Todo se puede reciclar

Estilo escandinavo, otra alternativa para decorar

Cuando pensamos en una casa todos podemos reconocer su concepto principal: un hogar perfectamente organizado en un solo espacio, en el que no hay habitaciones y donde todo se encuentra comunicado.

Este tipo de construcciones son un clásico que podemos encontrar en muchas grandes ciudades de alrededor de todo el mundo, aunque siempre fueron, son, y serán un clásico dentro de NYC, donde podemos encontrar algunas viviendas tipo estudio en las que se inspiran todas las demás.

Estilo escandinavo, otra alternativa para decorar

Para decorar este tipo de vivienda hay varias corrientes, aunque todas ellas coinciden en una vertiente de tipo minimalista, con un toque industrial, con mobiliario muy variado, donde lo vintage es lo protagonista, y con un aspecto muy desenfadado.

Sin embargo, todos aquellos que vivimos en una casa de este estilo, no tenemos por que seguir la típica corriente decorativa a la que los pisos nos tienen acostumbrados, ya que la decoración de interiores es un arte que en la actualidad se encuentra muy cultivado y del que podemos aprender a sacar el máximo partido de todos los espacios de nuestro hogar.

Hoy os queremos hablar de una nueva corriente de decoración que se ajusta a la perfección a las estancias de nuestra casa: el estilo escandinavo o de origen nórdico, una moda que pese a que apareció a principios del siglo XX en ciudades europeas como Suecia, Dinamarca, Islandia, Noruega o Finlandia, todavía sigue muy vigente en la actualidad.

Este tipo de estilo se define por aprovechar al máximo los espacios a través de la luz natural que reciben, así como por la gran funcionalidad de la que dota a cada uno de los espacios que dan lugar a la casa.

Estas dos características coinciden con una de las premisas básicas de la disposición loft o abierta, ya que este tipo de viviendas se caracterizan por su gran luz natural, pues al no haber muros ni paredes todas las ventanas de la casa iluminan el espacio total, de la misma manera que apuestan por la pluralidad de espacios, dotándoles de múltiples funcionalidades.

El estilo escandinavo también apuesta por crear espacios y ambientes cálidos, pues el frío que predomina hacia el este de europa exige que el calor impregne cada uno de los rincones de nuestro hogar.
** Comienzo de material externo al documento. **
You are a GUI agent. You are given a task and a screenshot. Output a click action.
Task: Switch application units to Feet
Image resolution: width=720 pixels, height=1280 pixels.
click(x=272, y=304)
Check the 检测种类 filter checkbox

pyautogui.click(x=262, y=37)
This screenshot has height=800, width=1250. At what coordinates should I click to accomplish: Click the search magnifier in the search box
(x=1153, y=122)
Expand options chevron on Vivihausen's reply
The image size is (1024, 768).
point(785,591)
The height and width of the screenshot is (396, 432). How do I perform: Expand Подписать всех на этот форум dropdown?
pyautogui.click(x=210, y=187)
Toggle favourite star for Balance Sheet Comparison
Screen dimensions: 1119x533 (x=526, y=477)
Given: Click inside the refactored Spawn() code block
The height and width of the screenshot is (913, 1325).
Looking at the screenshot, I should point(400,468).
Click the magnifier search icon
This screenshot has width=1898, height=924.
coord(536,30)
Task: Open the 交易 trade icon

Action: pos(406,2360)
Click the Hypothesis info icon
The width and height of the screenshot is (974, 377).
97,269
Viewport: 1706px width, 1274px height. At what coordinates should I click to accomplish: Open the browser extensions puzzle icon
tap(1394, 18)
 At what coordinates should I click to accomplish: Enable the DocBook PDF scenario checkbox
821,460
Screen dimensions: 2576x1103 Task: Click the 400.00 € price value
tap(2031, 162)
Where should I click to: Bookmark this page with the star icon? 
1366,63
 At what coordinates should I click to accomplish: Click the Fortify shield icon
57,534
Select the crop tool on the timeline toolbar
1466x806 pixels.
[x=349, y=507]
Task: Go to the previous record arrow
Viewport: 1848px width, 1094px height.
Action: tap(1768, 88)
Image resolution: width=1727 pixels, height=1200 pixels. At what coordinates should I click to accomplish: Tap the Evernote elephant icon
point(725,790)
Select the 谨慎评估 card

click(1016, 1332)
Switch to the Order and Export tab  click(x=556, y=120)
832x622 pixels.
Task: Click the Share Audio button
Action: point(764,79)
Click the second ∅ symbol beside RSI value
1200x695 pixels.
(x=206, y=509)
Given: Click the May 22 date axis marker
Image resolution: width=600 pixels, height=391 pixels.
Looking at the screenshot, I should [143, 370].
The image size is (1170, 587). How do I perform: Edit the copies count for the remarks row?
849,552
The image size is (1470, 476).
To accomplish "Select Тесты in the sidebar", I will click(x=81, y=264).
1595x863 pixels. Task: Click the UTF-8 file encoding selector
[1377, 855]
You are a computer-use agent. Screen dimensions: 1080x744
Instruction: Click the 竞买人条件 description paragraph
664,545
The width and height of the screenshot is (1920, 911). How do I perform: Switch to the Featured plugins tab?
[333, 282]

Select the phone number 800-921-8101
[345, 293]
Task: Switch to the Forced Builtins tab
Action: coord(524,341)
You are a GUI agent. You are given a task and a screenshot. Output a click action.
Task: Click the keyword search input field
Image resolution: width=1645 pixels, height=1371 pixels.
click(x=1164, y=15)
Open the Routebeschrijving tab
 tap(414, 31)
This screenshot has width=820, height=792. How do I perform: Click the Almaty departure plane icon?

Para conseguir esto, se utilizan materiales como la madera, la cerámica o el vidrio en sus construcciones, así como de fibras naturales como lino, algodón o pieles para vestir los muebles de uso habitual como la cama, el sofá, o nuestro sillón preferido.

Si queremos vestir nuestro loft al estilo escandinavo, apostaremos por paredes de colores claros, donde el blanco será el protagonista absoluto.

También nos alejaremos de los grandes contrastes de color, y se optará por una decoración donde la línea minimalista será la predominante. Para ello tendremos que optar por cortinas lisas, y renunciar a estampados de gran colorido, optando por el blanco o por tonos apastelados.

La idea básica es conseguir un espacio acogedor, combinando a la perfección lo tradicional con lo moderno.